The second suggestion is based on the drawing of representative samples from the population. As described in the target article, research often suffers from a restriction to extreme subgroups from the population, from which generalized results are drawn. However, there is published work that overcomes these restrictions. As an example I would like to use the Hertwig, Zangerl, Biedert and Margraf (2008) paper on probabilistic numeracy. The authors based their study on a random-quote sample from the Swiss population including indicators as language, area where participant is living, gender and age. To fulfill all the necessary criteria 1000 participants were recruited using telephone interviews. Such studies are certainly more expensive and somewhat restricted to simpler experimental setups (Hertwig et al., used telephone interviews based on questionnaires).
The third suggestion adds additional data collection in a second location: the Internet. The emphasis in the last sentence should be set on ‘add’. Data collection solely Internet based is of course possible, already often performed and published in high impact journals. Online experimentation is technically much less demanding than ten years ago due to the availability of ready made solutions for questionnaires or even experiments. The point I would like to make here should not be built on a separation of lab and online based experiments. My suggestion combines these two research locations and enables a researcher to profit from the many benefits arising. A possible scenario could include running an experiment in the laboratory first to guarantee, among other things, high control on the situation in order to show an effect with a small, restricted sample. In a second step the experiment is transferred to the Web and run online, admittedly giving away some of the control but providing the large benefit of having access to a diverse, large samples of participants from different populations easily. As an example I would like to point to a recent blog and related experiments started by Paolacci and Warglien (2009) at the University of Venice, Italy. These researchers started replicating well known experiments from the decision making literature like framing, anchoring or the conjunction fallacy with a service called the Mechanical Turk provided by Amazon. This service is based on the idea of crowdsourcing (outsourcing a task to a large group of people) and lets a researcher have easy access to a large group of motivated participants.

Written request: In the excerpt on research sampling, which service did Paolacci and Warglien use to replicate well-known decision-making experiments? The listing below comes from a source unrelated to the excerpt on research sampling above.

Information supplied:
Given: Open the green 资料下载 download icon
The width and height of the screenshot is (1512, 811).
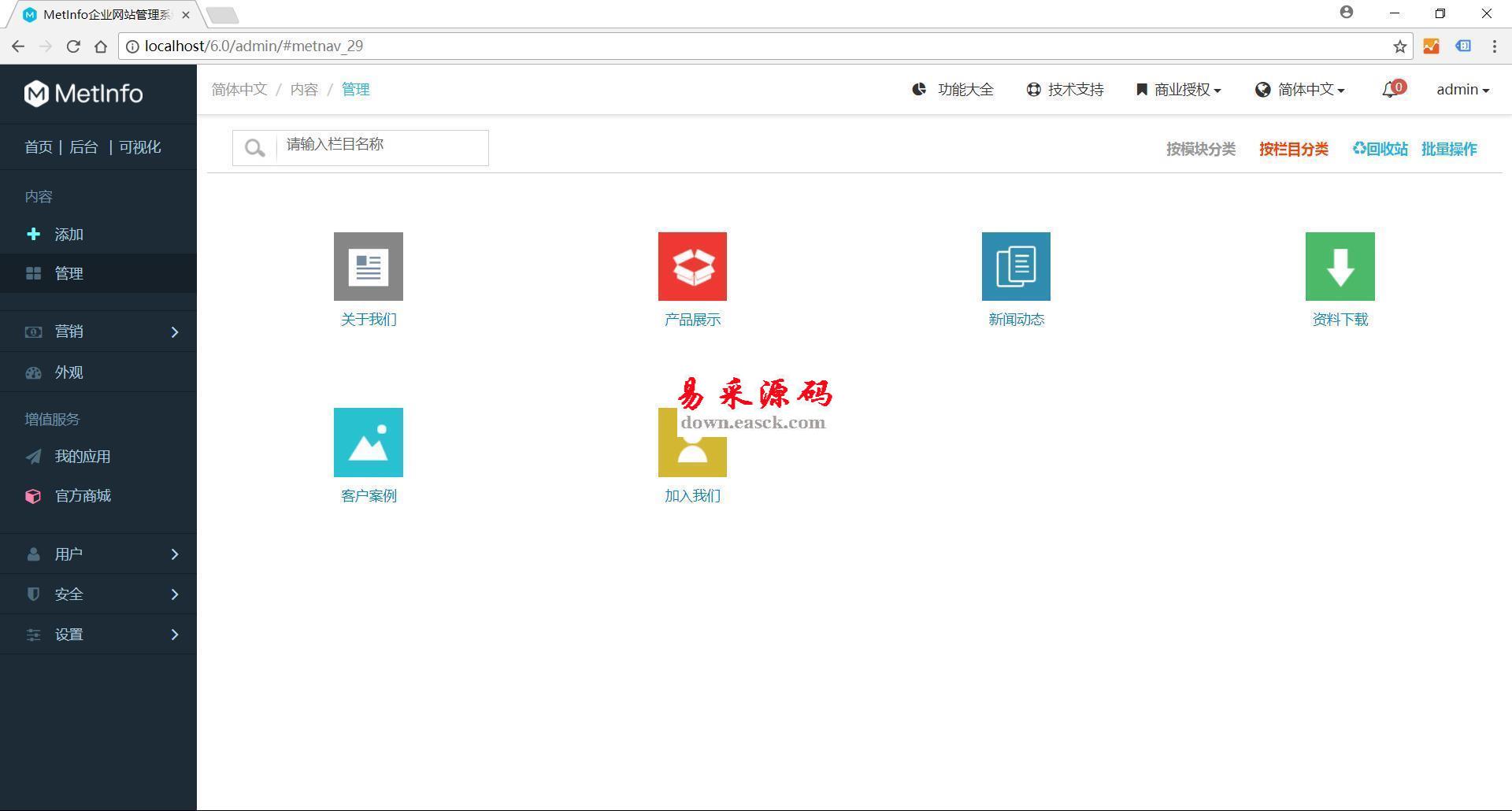Looking at the screenshot, I should (x=1340, y=266).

The output: The Mechanical Turk, provided by Amazon.